**PROBLEM REQUIREMENTS:**
The job is to find each line in the entries holding the string "dimensions" and copy that line.

**TASK MATERIAL:**
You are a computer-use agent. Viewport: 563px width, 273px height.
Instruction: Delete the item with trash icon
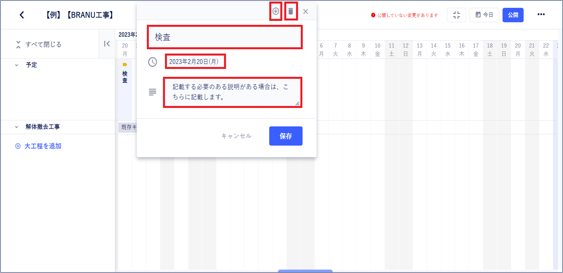point(291,11)
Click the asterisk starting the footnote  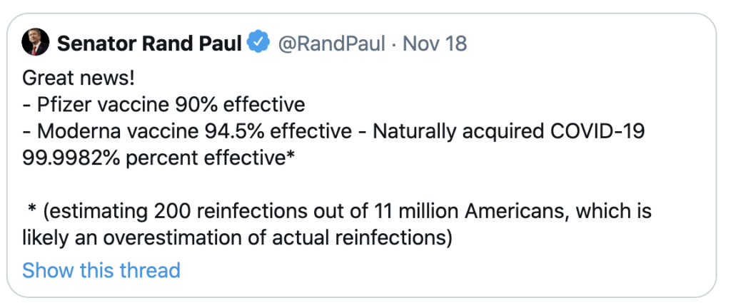[32, 210]
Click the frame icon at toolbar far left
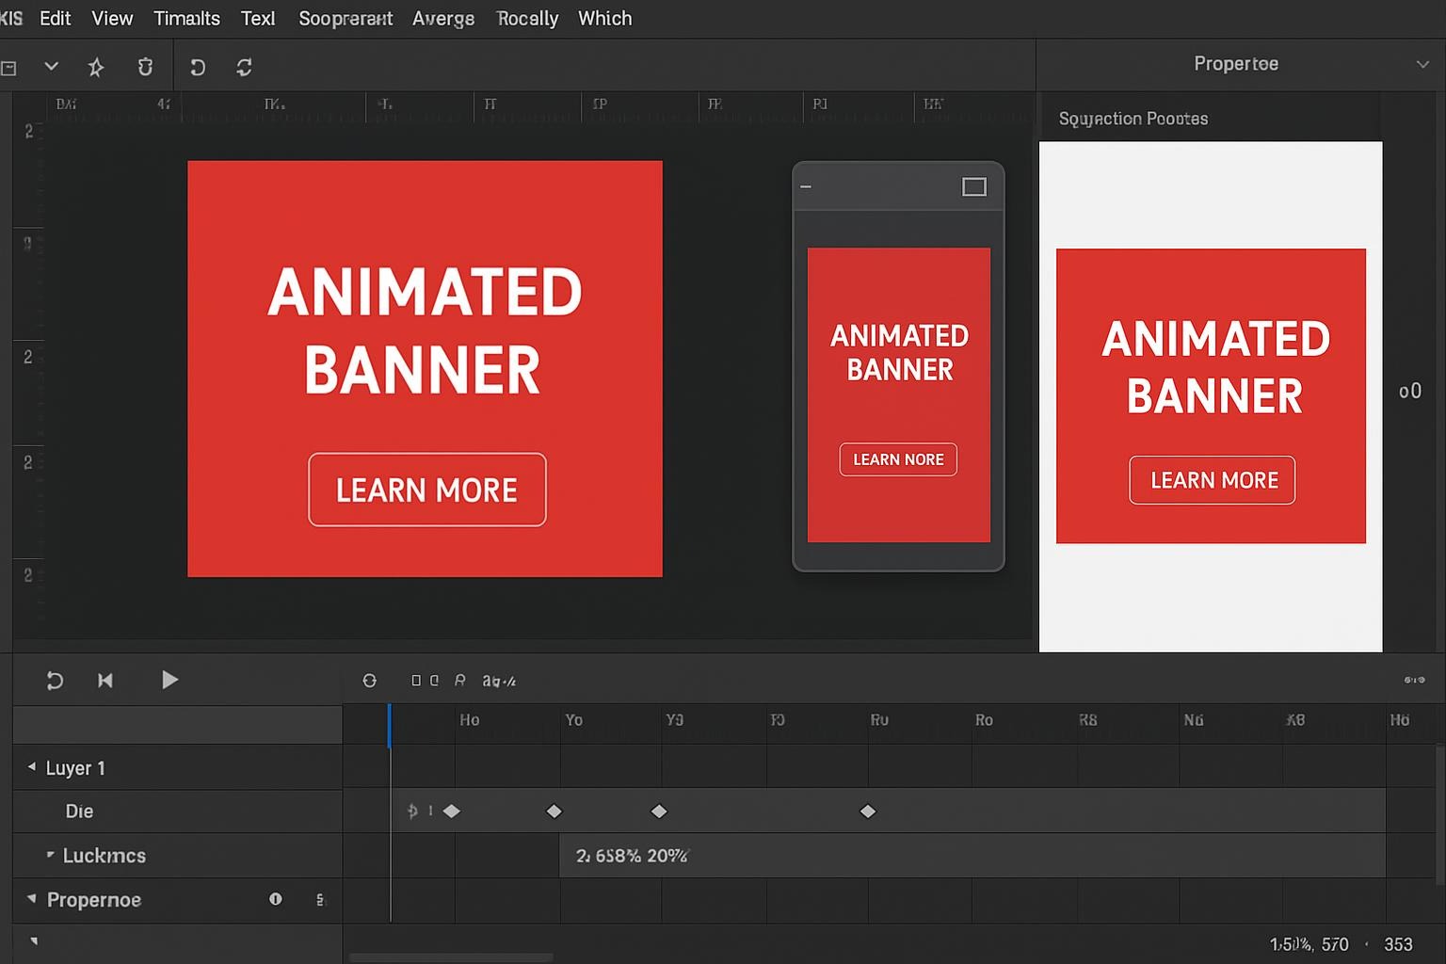Image resolution: width=1446 pixels, height=964 pixels. [9, 67]
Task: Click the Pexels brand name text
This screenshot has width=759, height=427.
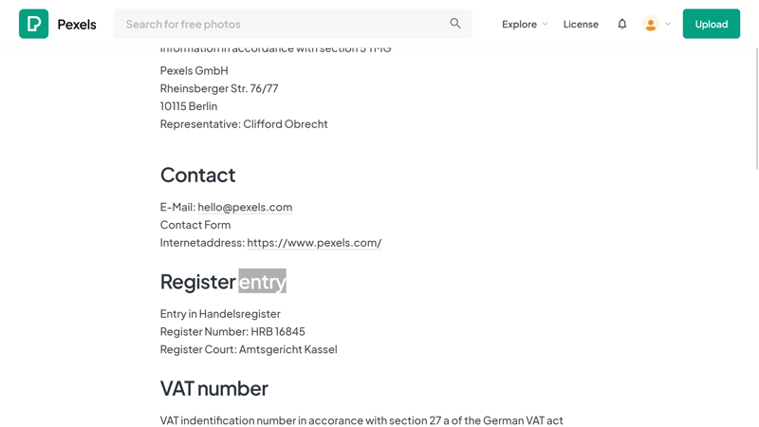Action: (x=77, y=25)
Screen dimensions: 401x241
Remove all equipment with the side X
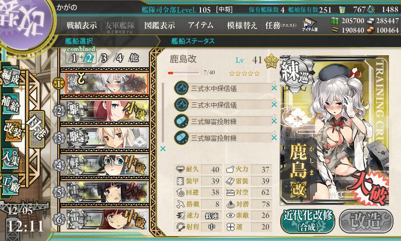pyautogui.click(x=162, y=149)
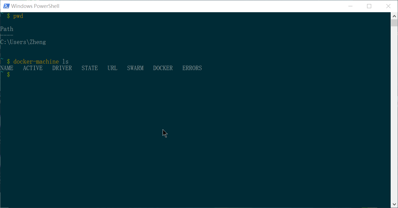The height and width of the screenshot is (208, 398).
Task: Click the scrollbar up arrow
Action: tap(394, 16)
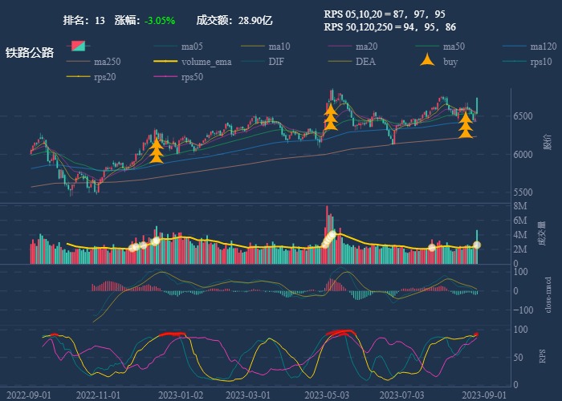Click the last volume marker circle at right
This screenshot has height=401, width=562.
point(477,245)
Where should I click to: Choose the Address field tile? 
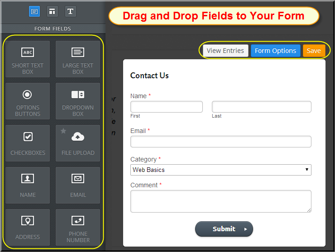pyautogui.click(x=28, y=228)
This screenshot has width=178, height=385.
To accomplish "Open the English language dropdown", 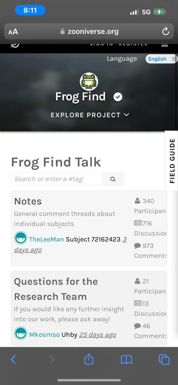I will (x=161, y=59).
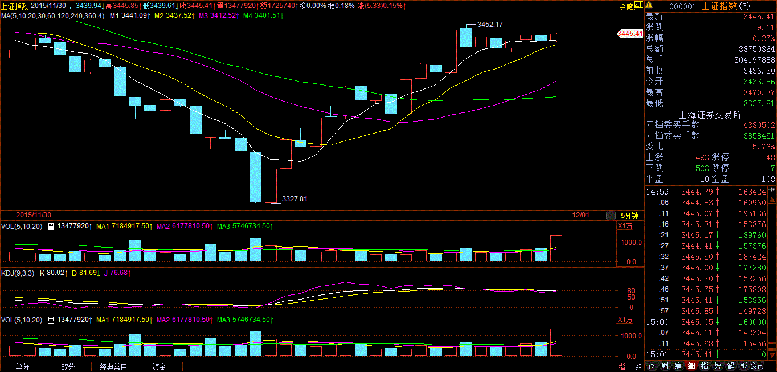777x372 pixels.
Task: Open the 逐 tick-by-tick panel
Action: pyautogui.click(x=652, y=366)
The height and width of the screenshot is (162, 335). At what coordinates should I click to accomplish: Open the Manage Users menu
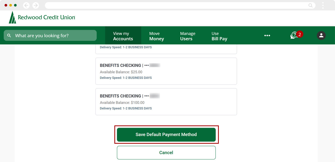tap(188, 36)
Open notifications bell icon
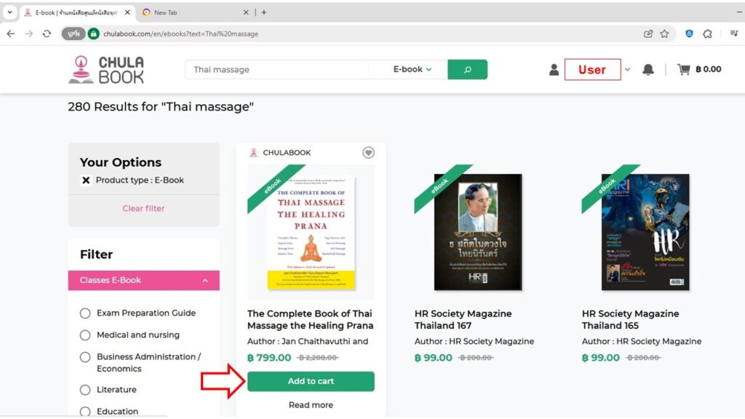The image size is (745, 419). [648, 70]
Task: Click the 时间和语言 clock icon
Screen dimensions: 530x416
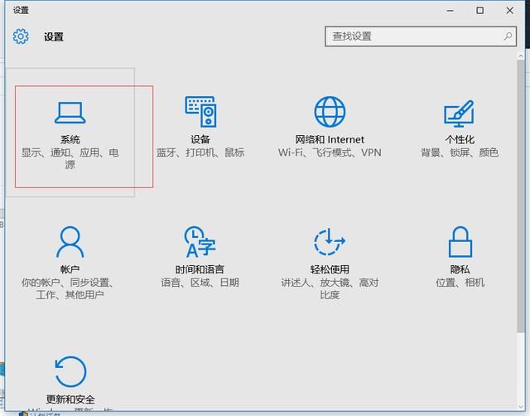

**SOLUTION FOR THIS TASK:**
Screen dimensions: 401x241
Screen dimensions: 530x416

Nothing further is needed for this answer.